Economic Development and Trade Minister German Gref has sent the government a new draft of the social- and economic-development program for the medium term (2003-2005). Just a few months ago, this would have had the press writing and people talking about the government’s economic ambitions, possible growth rates, taxes and currency policy. But it’s a rare newspaper these days that would give the event even a brief mention. It’s not news anymore. Everyone has worked out now just what really is on the minds of the politicians responsible for the economy.

Since the short-lived polemic between Prime Minister Mikhail Kasyanov, Finance Minister Alexei Kudrin and Gref, nothing interesting has been going on. Kasyanov decided that an Economic Development and Trade Ministry meeting was an appropriate forum for attacking his finance minister. Kudrin, supposedly, was showing great reluctance to turquoise necklace cut taxes, while Kasyanov, it turned out, had long been eager to see them fall.

Kudrin and Gref fought back. The ensuing salvo of populist declarations looked to make sense at first, but it soon was clear that no one stood to gain points from them. Meanwhile, the real question about cutting state spending and lowering taxes remained without an answer.

This government, the first in many years to consist of people whose personal economic convictions are irreproachably liberal, is now paralyzed by this bickering and is unable to push ahead with the liberal reforms it proposed. What has come to the fore now is not real economic development, but how discussions of the economy affect the political balance.

Things are being made worse by the fact that the economic situation is continuing to have a sedative effect on the authorities. In the fourth quarter of 2002, economic growth seemed to come to a standstill, and it looked as though serious steps to tackle urgent reform were inevitable. But then, growth took off again, with industrial production rising 6 percent in the first quarter of 2003.

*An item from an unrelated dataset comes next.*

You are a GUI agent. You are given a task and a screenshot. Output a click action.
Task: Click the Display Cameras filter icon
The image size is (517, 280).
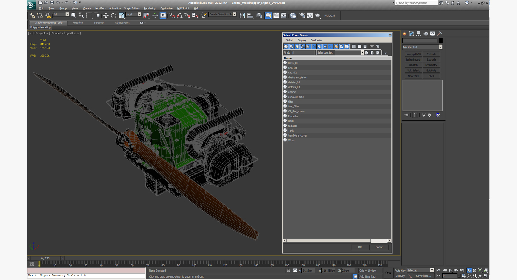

But the year’s final results are expected to see only very moderate GDP growth. The good results from the first quarter, however, gave Kasyanov the chance to button pearl tell President Vladimir Putin that all is well and that there is nothing to worry about.

So, the government has decided it does not need to make any serious changes to its economic policy. The talk of the need to cut state spending and lower taxes has had no result at all. The main thing is that there is no change in approach to economic policy and the way in which decisions regarding the economy are made.

This was clear at the government meeting that took place the day Kasyanov told Putin about the latest industrial successes. On the government’s agenda that day was the issue of measures to help light industry. The Science, Industry and Technology Ministry report proposed abolishing tax breaks for Russian shuttle traders – the smalltime importers who bring in light-industry goods, mostly from countries such as Turkey and China.

Not only do the shuttle traders help ensure that there is a wide range of cheap goods in Russian markets, the business also provides jobs for hundreds of thousands. If tax breaks were abolished, this business would become unprofitable, and these people would lose their jobs. Eventually, it would also lead to pearl bracelet Russian-made goods becoming less competitive.

The government could opt for another solution – cutting taxes. This would immediately breathe life into the country’s industry, above all the machine-building and light-industry sectors. But that also means cutting state spending, and this in turn would bring the government into conflict with the interests of various groups. This a risky affair, all the more so with elections around the corner, which is why the state is following its basic instinct of taking rather than giving.